Ankara said earlier that the meeting would focus on "resuming charter flights, measures on ensuring tourist security, as well as further prospects of cooperation in the sphere of tourism"

MOSCOW, July 13. /TASS/. Deputy Foreign Ministers of Russia and Turkey Alexey Meshkov and Ali Kemal Aysin will lead their respective delegations at the session on tourism security in Moscow on July 14, spokesman for the Turkish Embassy in Moscow Orhan Gazigil told TASS on Wednesday.

"At the meeting, the issues of cooperation between the two countries in the sphere of tourism will be discussed, including resumption of charter flights and tourism security," Gazigil said.

The Turkish Foreign Ministry said earlier that the meeting would focus on "resuming charter flights, measures on ensuring tourist security, as well as further prospects of cooperation in the sphere of tourism." "Representatives of the Foreign Ministry, Ministry of Culture and Tourism, Ministry of Transport and Interior Ministry will go to the meeting with Russian officials in Moscow on June 14," the foreign ministry added.

On June 27, Kremlin spokesman Dmitry Peskov told reporters President Tayyip Erdogan had sent Russian President Vladimir Putin a message in which apologizing for the downed Su-24 plane.

On June 29, the presidents had a telephone conversation - the first one in the past seven months, where they agreed to consider a meeting. After the conversation, Putin ordered the government to begin discussions with Ankara for resuming cooperation in trade and other spheres.

The Turkish Air Force’s F-16 fighter on November 24, 2015 shot down a Russian Sukhoi Su-24M bomber, involved in Russia's antiterrorism operation in Syria, that Ankara claimed violated the country’s airspace on the border with Syria.

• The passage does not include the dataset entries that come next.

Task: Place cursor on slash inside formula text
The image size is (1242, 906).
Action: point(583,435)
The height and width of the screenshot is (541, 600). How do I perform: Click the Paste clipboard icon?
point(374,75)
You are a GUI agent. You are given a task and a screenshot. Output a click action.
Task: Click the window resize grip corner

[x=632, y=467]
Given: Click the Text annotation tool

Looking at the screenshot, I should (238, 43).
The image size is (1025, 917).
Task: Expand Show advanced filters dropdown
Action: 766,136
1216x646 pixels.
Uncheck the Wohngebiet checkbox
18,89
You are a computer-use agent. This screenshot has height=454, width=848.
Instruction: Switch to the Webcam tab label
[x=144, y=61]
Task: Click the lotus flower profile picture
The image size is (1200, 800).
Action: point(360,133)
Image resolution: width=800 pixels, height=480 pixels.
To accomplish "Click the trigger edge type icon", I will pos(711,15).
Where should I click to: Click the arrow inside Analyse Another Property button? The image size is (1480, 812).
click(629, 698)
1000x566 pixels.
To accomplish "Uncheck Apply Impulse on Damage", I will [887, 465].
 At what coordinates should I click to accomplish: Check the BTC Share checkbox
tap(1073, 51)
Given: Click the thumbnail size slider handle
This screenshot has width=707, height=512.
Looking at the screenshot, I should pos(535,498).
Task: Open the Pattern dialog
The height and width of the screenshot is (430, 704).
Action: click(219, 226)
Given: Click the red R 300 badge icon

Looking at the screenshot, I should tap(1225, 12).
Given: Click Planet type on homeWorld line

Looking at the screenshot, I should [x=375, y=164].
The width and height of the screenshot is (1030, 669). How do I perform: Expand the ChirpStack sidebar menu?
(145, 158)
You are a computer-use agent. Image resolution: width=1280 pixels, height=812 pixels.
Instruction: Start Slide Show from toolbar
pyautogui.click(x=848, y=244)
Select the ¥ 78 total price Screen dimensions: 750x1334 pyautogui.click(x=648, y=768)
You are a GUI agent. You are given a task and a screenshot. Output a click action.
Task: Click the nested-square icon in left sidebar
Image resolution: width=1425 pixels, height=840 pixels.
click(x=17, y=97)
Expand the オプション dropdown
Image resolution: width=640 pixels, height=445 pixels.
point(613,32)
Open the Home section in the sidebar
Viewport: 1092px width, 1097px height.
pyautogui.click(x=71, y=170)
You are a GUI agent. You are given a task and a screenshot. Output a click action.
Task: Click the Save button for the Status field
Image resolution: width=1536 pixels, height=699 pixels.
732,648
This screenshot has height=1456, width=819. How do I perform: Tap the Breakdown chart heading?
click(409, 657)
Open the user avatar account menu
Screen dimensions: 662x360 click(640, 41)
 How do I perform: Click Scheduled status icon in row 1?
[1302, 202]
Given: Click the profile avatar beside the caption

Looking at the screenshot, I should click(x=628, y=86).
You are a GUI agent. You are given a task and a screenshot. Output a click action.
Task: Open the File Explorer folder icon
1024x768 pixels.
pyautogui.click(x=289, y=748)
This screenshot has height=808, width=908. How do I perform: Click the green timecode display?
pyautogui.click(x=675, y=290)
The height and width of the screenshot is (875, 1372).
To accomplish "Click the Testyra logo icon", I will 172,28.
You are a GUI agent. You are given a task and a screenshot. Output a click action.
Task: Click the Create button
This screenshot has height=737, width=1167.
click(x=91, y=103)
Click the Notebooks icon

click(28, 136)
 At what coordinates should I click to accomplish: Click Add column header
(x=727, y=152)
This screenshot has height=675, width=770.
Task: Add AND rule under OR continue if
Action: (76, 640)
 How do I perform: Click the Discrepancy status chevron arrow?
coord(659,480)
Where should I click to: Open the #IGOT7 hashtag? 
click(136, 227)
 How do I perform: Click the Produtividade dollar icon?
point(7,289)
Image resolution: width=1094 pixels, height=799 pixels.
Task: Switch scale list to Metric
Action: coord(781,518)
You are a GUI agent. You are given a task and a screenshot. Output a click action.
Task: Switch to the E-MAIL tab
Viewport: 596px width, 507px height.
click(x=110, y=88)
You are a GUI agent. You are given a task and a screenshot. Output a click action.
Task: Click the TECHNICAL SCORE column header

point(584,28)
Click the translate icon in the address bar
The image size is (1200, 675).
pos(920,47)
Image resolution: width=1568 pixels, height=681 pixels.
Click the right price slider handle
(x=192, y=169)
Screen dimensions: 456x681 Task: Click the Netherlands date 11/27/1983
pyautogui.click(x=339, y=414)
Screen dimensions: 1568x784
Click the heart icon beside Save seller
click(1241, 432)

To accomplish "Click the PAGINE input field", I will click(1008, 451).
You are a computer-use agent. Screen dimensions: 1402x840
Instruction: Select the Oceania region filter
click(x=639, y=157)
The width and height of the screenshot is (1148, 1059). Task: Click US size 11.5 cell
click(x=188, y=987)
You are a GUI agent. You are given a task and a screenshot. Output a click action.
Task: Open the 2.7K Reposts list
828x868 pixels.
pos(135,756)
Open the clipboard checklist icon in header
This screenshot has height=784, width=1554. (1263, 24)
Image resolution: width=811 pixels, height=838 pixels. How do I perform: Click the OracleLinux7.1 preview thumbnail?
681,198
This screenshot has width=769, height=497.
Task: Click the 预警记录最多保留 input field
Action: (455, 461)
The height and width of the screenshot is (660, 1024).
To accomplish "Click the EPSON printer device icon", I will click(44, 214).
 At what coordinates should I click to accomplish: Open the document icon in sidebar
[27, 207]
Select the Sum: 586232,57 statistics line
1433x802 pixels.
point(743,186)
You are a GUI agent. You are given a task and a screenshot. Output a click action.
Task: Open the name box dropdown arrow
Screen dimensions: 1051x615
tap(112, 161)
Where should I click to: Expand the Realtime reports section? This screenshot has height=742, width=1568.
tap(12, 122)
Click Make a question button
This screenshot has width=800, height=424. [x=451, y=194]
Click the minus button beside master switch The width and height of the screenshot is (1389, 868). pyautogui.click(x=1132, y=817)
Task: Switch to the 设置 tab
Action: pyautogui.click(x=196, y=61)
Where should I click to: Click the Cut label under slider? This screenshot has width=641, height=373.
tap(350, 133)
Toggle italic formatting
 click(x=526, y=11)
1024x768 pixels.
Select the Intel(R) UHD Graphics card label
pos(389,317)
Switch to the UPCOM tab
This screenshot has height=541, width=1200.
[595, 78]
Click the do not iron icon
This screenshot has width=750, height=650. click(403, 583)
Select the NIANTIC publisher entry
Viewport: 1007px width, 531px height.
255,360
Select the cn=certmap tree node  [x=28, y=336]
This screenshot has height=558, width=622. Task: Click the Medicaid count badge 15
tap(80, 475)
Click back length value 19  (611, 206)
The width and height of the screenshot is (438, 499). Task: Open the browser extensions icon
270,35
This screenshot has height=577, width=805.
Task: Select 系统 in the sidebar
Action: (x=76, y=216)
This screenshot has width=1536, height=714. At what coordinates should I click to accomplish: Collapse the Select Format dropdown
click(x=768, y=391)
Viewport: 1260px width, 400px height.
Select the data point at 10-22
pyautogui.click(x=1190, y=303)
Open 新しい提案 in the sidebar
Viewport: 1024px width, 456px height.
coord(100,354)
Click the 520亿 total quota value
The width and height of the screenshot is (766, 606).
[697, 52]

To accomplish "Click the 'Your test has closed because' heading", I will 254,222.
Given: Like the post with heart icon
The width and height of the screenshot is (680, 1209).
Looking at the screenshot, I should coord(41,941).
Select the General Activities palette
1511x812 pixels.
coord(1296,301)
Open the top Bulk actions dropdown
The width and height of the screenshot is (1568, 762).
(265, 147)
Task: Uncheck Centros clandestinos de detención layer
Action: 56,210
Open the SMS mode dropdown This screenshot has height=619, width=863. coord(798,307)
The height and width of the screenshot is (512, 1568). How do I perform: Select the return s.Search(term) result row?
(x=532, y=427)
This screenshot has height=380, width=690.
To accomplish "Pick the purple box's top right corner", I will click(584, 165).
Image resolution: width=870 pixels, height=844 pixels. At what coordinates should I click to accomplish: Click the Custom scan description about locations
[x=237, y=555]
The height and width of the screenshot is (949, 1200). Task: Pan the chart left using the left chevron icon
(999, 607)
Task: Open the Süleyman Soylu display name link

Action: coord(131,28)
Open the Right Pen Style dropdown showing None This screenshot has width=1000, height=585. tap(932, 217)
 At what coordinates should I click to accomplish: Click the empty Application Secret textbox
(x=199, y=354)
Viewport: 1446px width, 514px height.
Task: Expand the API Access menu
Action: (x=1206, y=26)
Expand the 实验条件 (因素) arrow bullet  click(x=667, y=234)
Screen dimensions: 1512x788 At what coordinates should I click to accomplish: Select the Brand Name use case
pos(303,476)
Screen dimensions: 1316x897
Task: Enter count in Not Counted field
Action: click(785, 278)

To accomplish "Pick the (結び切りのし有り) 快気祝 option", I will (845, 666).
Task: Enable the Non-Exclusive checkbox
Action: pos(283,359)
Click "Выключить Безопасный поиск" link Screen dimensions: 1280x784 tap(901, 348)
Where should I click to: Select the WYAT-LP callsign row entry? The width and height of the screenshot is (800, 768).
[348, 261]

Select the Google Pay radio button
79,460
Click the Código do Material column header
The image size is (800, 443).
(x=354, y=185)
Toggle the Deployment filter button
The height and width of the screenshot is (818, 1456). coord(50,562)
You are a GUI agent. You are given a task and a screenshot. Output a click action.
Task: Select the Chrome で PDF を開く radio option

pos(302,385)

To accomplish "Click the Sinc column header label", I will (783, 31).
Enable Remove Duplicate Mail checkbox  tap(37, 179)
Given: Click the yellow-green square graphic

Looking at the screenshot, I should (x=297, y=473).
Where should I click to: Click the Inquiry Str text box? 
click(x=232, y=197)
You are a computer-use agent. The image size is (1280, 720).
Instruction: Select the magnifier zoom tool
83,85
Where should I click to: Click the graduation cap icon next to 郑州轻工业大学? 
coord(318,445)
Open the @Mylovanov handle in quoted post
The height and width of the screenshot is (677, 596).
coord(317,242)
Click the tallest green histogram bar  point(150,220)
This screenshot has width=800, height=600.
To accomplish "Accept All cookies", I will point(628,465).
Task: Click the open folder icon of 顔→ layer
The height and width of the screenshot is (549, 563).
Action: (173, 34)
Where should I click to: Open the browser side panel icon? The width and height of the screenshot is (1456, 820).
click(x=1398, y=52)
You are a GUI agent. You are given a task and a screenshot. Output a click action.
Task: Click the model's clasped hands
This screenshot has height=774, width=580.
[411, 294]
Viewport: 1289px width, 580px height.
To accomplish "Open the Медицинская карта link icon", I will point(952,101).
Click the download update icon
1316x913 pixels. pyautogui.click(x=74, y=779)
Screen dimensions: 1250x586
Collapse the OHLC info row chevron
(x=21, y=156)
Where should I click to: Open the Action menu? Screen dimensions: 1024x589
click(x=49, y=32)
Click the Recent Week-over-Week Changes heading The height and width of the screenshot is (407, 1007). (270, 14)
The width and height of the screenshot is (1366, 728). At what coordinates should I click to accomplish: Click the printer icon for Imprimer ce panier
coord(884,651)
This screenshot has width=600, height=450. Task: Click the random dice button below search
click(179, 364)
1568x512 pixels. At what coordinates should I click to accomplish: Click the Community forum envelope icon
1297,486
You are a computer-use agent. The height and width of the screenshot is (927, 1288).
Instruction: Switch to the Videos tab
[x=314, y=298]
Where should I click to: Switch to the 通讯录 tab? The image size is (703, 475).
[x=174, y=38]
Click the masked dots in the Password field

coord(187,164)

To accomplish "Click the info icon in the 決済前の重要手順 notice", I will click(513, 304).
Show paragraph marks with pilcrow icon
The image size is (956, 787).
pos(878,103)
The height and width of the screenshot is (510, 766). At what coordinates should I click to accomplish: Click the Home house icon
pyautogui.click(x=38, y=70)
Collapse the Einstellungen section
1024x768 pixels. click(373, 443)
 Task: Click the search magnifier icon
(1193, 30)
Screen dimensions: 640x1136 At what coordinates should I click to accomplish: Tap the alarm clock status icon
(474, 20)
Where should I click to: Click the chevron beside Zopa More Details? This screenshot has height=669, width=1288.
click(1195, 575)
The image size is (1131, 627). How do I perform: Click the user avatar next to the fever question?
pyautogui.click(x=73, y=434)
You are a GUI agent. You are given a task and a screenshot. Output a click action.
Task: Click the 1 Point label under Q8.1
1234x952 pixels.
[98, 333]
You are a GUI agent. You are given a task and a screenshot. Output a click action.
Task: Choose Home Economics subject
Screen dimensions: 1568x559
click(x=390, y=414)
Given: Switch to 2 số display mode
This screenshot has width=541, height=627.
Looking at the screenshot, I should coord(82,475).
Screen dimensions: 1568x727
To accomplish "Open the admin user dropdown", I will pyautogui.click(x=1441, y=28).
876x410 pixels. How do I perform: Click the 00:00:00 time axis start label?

Russia’s Defense Ministry said the Su-24M was above Syrian territory and "there was no violation of Turkey’s airspace." Pilot Oleg Peshkov was killed by militants from the ground after ejecting, the second pilot was rescued and taken to the Russian base. The incident resulted in the severing of nearly all trade and economic ties between the two countries. Ankara refused to apologize for the downed jet and death of the pilot. Moscow put the blame for the incident on the Turkish authorities.